I still need to add the logic for handling an error during a batch by
discarding all input until the next Sync, but otherwise I think it's pretty
reasonable.

The time difference for 10k inserts on the local host over a unix socket
shows a solid improvement:

batch insert elapsed: 0.244293s
sequential insert elapsed: 0.375402s

... but over, say, a connection to a random AWS RDS instance fired up for
the purpose that lives about 320ms away the difference is huge:

batch insert elapsed: 9.029995s
sequential insert elapsed: (I got bored after 10 minutes; it should take a
bit less then an hour based on the latency numbers)

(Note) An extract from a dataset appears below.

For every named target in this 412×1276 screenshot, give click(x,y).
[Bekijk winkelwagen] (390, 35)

With 500 rows on the remote AWS RDS instance, once the I/O quota is already
saturated:

batch insert elapsed: 1.229024s
sequential insert elapsed: 156.962180s

which is an improvement by a factor of over 120

I didn't compare vs COPY. I'm sure COPY will be faster, but COPY doesn't
let you do INSERT ... ON CONFLICT, do UPDATE, do DELETE, etc. Not without
temp tables and a bunch of hoop jumping anyway. If COPY solved everything
there'd be no point having pipelining.

No docs yet, but if folks think the interface is reasonable I can add them
easily since the comments on each of the new functoins should be easy to
adapt into the SGML docs.

With a bit of polishing I think this can probably go in the next CF, though
I only wrote it as an experiment. Can I get opinions on the API?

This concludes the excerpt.